Stored data
+++

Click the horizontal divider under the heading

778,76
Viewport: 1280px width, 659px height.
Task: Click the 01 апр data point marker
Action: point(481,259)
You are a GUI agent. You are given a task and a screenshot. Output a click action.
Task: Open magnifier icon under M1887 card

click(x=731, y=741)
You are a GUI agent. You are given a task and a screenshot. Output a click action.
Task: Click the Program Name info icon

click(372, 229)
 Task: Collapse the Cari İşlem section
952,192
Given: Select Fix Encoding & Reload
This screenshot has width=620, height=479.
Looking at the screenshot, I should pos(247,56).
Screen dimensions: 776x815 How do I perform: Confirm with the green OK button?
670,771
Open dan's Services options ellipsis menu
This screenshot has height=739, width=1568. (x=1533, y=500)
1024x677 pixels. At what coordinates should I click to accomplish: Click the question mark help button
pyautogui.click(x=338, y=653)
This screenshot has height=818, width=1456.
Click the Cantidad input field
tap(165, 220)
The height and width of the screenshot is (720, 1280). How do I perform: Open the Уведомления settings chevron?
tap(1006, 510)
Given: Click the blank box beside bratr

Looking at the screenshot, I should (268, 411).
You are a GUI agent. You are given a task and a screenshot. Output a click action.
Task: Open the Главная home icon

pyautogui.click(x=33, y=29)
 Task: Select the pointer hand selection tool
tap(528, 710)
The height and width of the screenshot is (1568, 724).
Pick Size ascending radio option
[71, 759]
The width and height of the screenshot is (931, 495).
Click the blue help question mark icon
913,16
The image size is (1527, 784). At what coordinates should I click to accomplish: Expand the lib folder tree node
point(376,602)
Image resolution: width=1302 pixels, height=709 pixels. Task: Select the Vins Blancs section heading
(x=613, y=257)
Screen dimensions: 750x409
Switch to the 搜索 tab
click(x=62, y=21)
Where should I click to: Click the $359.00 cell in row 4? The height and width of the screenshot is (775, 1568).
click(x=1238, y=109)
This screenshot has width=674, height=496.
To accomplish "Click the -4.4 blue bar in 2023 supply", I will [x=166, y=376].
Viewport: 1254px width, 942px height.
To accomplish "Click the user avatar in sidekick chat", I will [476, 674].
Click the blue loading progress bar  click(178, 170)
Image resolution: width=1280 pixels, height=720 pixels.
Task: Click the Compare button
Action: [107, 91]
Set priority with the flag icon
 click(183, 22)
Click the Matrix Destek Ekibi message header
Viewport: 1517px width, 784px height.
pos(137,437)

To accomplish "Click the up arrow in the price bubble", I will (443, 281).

+++

EXERCISE PROMPT
Tell how many lines of the records above contain "will", replying with the number only.

FINAL ANSWER
3